Activity ->
Without omitting anything, copy every entry word for word.

Exercise data ->
---
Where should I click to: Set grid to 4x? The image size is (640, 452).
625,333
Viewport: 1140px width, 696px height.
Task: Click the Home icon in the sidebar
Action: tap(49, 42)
---
Task answer ->
Where should I click to: Set grid to 4x? The image size is (640, 452).
625,333
Viewport: 1140px width, 696px height.
Task: Click the Home icon in the sidebar
Action: tap(49, 42)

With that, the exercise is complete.